Sometimes the pent-up rage stemming from homelife discord is directed at total strangers and is often associated with some perceived slight or controversial issue. Omar Mateen beat and dominated his wife until she escaped his clutches. In 2016, his simmering fury spilled out onto gay men at the Pulse nightclub in Orlando, Florida. There he fatally shot 49 people and wounded 58 others.
Nikolas Cruz, the Parkland, Florida high school shooter had broken up with a girlfriend, threatened her new boyfriend and stalked at least two female students. He returned with guns to his former high school last year,killed 17 people and injured another 17.
Cedric Ford had just been served with a restraining order filed by his ex-girlfriend in February 2016 when he went to work in Newton, Kansas and inexplicably shot 17 people, three fatally.
James Hodgkinson from Belleville, Illinois had an obvious problem with females and a violent temper. He’d been arrested for choking a foster child and dragging her by the hair as well as punching a woman in the face. In June 2017, he drove to the Washington, DC area and opened fire on a baseball practice field, shooting 3 and nearly killing Congressman Steve Scalise. See a pattern here?

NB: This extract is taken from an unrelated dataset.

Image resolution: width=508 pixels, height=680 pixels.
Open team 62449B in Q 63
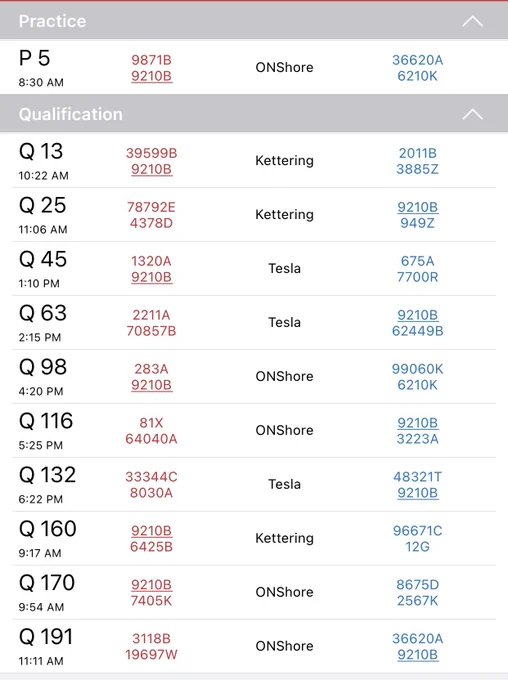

Of course, this is not to say all domestic abusers will go on to commit a mass shooting but there is no denying this is a nationwide public health issue. The crime of abuse may happen behind closed doors, but it can instill a seething sense of anger in the perpetrator that then spills out into society.
And yes, (before you start writing me an e-mail) I concede, guns are another common denominator in these horrible events. But trillions of words have already been written about more gun control laws and not enough has been written about the obvious problems associated with domestic abuse. The time is long past for us to start openly talking about how to treat family abusers. Do we dole out harsher prison sentences, insist on long-term, mandatory anger management classes for the abuser or fund more programs to help women find the strength to walk away? And what more can be done to help children caught up in the adult dysfunction?
I recently spoke to Jen Langbein about this issue. She is the CEO of the extraordinarily successful Genesis Women’s Shelter in Dallas. Her group is dedicated to the idea that we simply should not accept a world where women feel unsafe in their own homes. Period. Langbein mentioned the tragic 2016 event her city endured when five Dallas police officers were murdered, , nine others injured. The mass shooter in that case, army private Micah Johnson, had been sent back from Afghanistan after an accusation that he had sexually harassed a female solider. His case was apparently so egregious the army recommended an “other than honorable discharge” for him.
As I write this MassShootingTracker.org estimates nearly 140 Americans have lost their lives in mass shooting events so far this year – and its only April. Think about that.
Langbein wrote in an Op-Ed last year, “Mass shootings shock and frighten us, but domestic violence often does not – even though violence in the home is much deadlier and can serve as a precursor to horrific acts in public.” We need to start asking ourselves why that is.